I chose to continue the same dose but instead changing the location of the site to the deltoid. By changing the site, my goal was to decrease soreness in the patient’s IM site. When the patient returned in four weeks for a follow-up, the result was the patient continued to have improved, with a 50% reduction in symptoms. She reported an additional 2.5 pounds of weight gain and was concerned about this. Considering the pharmacokinetics, Paliperidone palmitate is a benzoxazole derivative that is hydrolyzed to the active moiety, paliperidone, and absorbed into the systemic circulation. The palmitate ester of paliperidone is an aqueous suspension that utilizes nanoparticle technology. The resulting increased surface area leads to a rapid release of medication and a relatively short time to steady-state.
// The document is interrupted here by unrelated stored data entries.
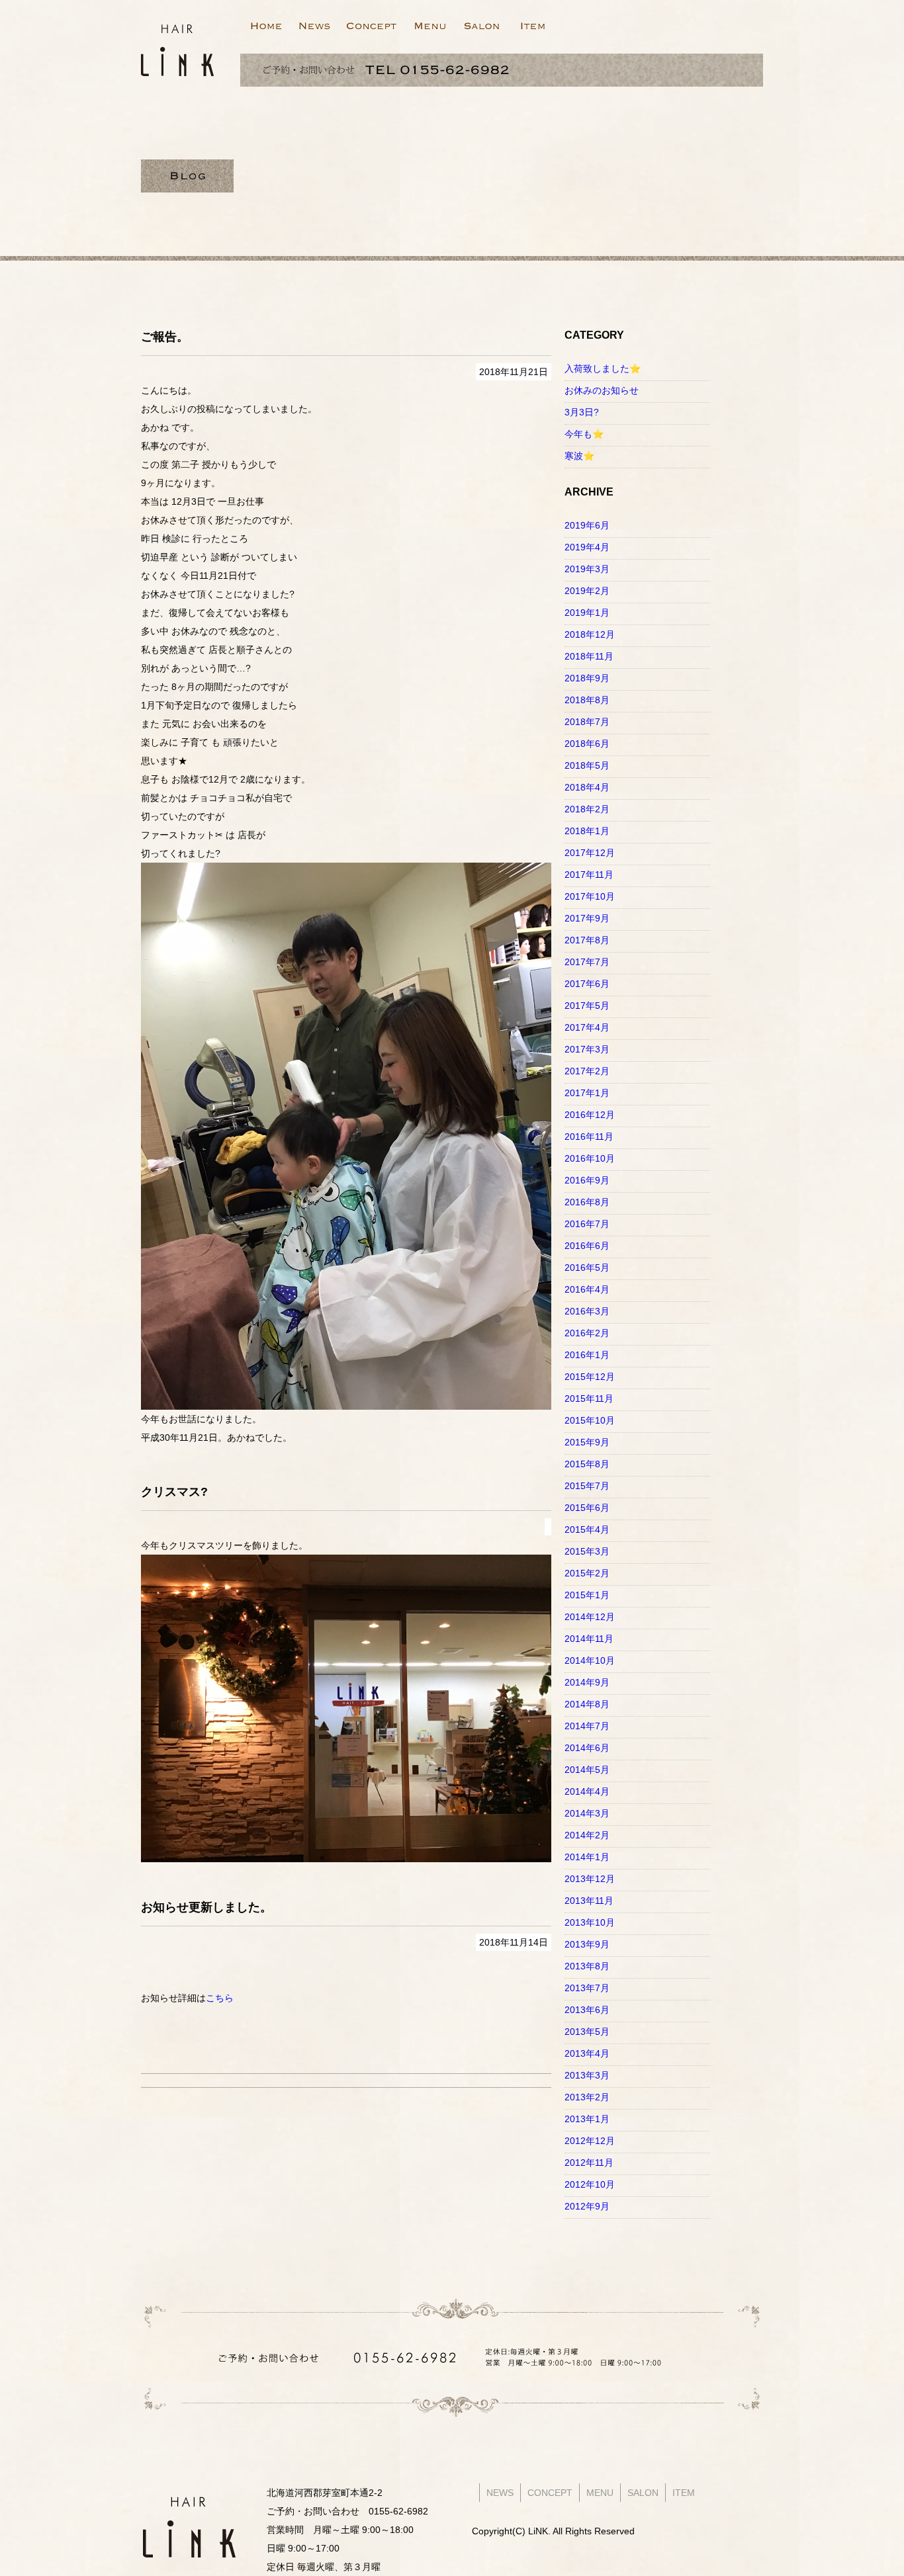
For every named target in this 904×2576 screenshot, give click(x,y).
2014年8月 (587, 1704)
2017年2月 (587, 1071)
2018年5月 (587, 765)
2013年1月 (587, 2119)
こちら (220, 1998)
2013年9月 (587, 1944)
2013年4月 (587, 2053)
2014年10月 (590, 1660)
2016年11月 (589, 1136)
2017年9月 (587, 918)
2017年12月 (590, 852)
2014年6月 (587, 1747)
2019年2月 (587, 590)
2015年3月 (587, 1551)
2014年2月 (587, 1835)
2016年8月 (587, 1202)
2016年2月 (587, 1333)
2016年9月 (587, 1180)
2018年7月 (587, 721)
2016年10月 (590, 1158)
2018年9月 (587, 678)
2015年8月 (587, 1464)
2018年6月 (587, 743)
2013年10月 (590, 1922)
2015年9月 (587, 1442)
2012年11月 (589, 2162)
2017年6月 (587, 983)
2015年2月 (587, 1573)
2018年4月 (587, 787)
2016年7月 (587, 1224)
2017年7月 (587, 962)
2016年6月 (587, 1245)
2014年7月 (587, 1726)
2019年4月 (587, 547)
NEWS (500, 2492)
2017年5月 (587, 1005)
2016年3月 (587, 1311)
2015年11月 (589, 1398)
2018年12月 (590, 634)
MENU (599, 2492)
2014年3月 (587, 1813)
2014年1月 (587, 1857)
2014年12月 (590, 1616)
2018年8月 (587, 700)
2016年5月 (587, 1267)
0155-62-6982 (398, 2511)
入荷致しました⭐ (603, 368)
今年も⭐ (584, 434)
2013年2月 (587, 2097)
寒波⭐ (579, 456)
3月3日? (582, 412)
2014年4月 (587, 1791)
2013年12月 (590, 1878)
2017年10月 (590, 896)
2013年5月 (587, 2031)
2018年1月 (587, 831)
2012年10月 (590, 2184)
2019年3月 (587, 569)
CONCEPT (549, 2492)
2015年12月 (590, 1376)
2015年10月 (590, 1420)
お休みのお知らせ (602, 390)
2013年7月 (587, 1988)
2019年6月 (587, 525)
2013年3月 (587, 2075)
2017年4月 (587, 1027)
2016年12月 (590, 1114)
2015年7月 (587, 1486)
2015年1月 (587, 1595)
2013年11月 (589, 1900)
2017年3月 (587, 1049)
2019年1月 (587, 612)
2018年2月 (587, 809)
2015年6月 (587, 1507)
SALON (642, 2492)
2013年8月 (587, 1966)
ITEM (683, 2492)
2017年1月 (587, 1093)
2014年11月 (589, 1638)
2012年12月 (590, 2140)
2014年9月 (587, 1682)
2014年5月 (587, 1769)
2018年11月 (589, 656)
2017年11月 (589, 874)
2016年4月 (587, 1289)
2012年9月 (587, 2206)
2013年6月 (587, 2009)
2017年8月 (587, 940)
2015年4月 (587, 1529)
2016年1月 (587, 1355)
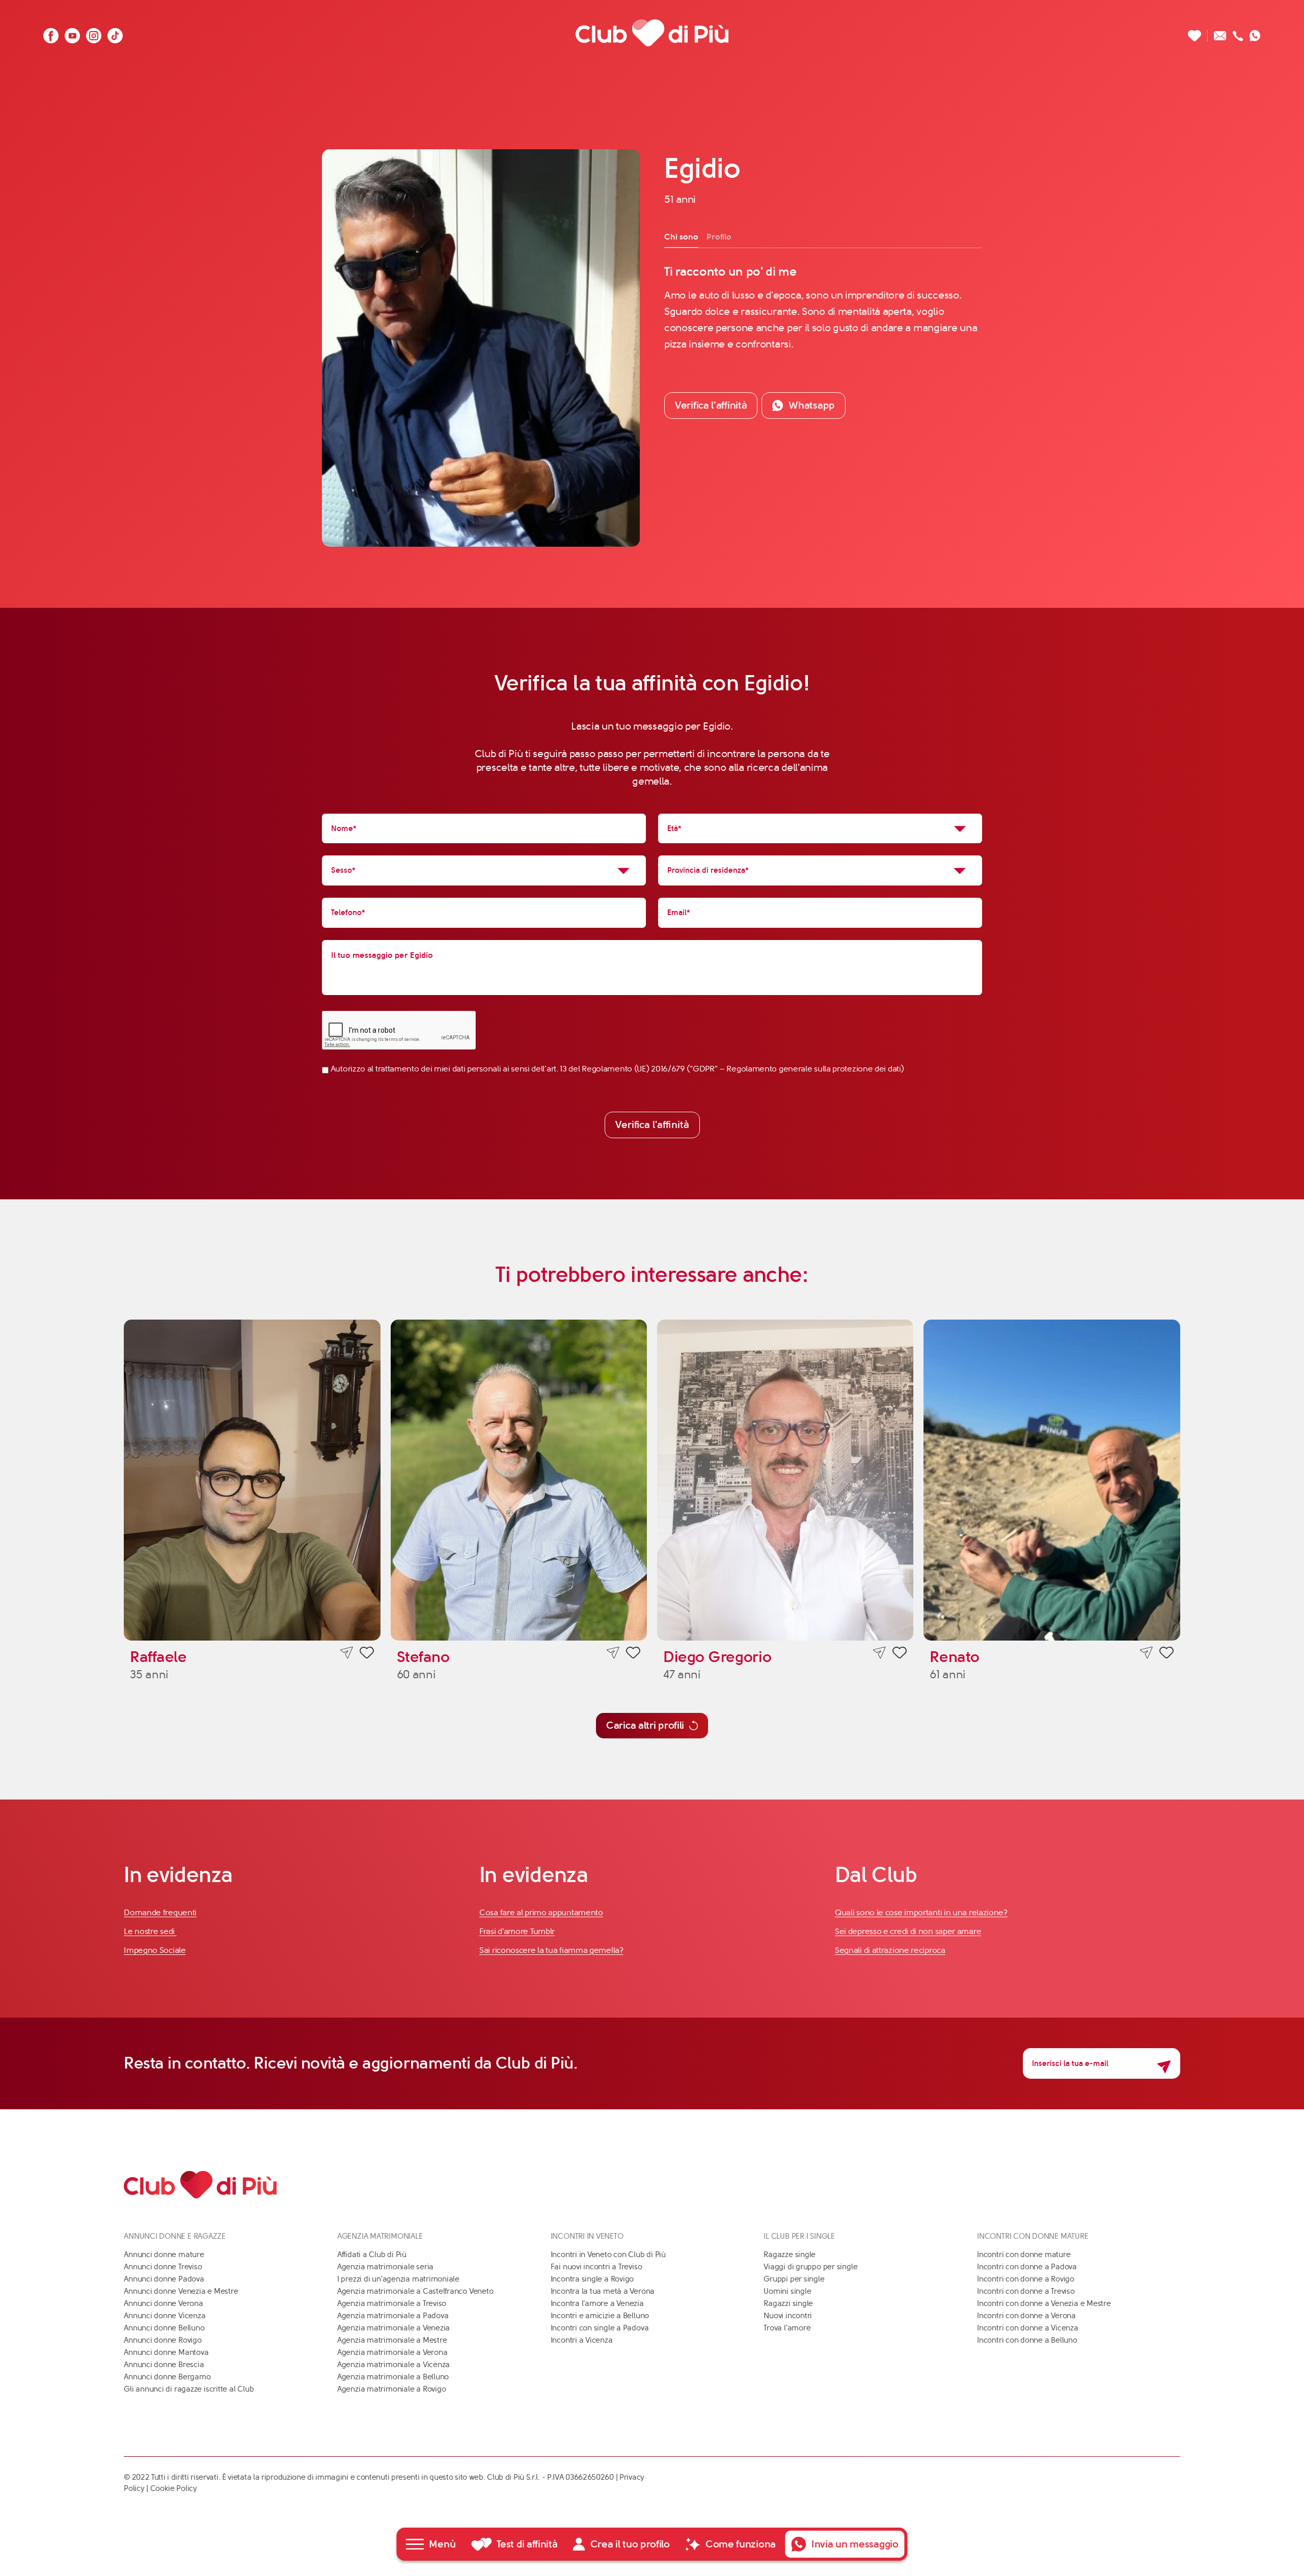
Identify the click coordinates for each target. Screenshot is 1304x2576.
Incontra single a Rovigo (592, 2279)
Following an injection, active paliperidone plasma levels have been detected from day 1; therefore, coadministration with oral paliperidone on the initiation of therapy is not required. Following the intramuscular administration of single doses in the deltoid muscle, on average, a 28% higher peak concentration is observed compared with injection in the gluteal muscle (U.S. National Library of Medicine, 2020). At this point, adding additional medications would not be appropriate. Alternate options included adding Haldol and Abilify to the Invega Sustenna. Given that Invega had positive results, other than the injection site’s discomfort, the best choice was to remain on the same dose and change the injection locations.

 

Decision #3

 

I chose to remain on the same dose of Invega Sustenna due to its efficacy and the fact that the patient has been on the medication for less than six months. A referral to a dietician was made for the patient to counsel her on proper nutritional needs and exercise regimen now that her negative symptoms have subsided. The patient is to follow up in one month. If she is still having untoward symptoms after six months, Abilify Maintena will be considered for the patient at that time. Any other medications would be unnecessary at this time.

Legal and ethical considerations for the patient include that her negative symptoms of schizophrenia affected her quality of life and possibly her safety. With the immediate need to protect the patient and ensure she received her medication in the proper doses, the injection mediation was best. Having her husband as an advocate also helped ensure the patient’s success.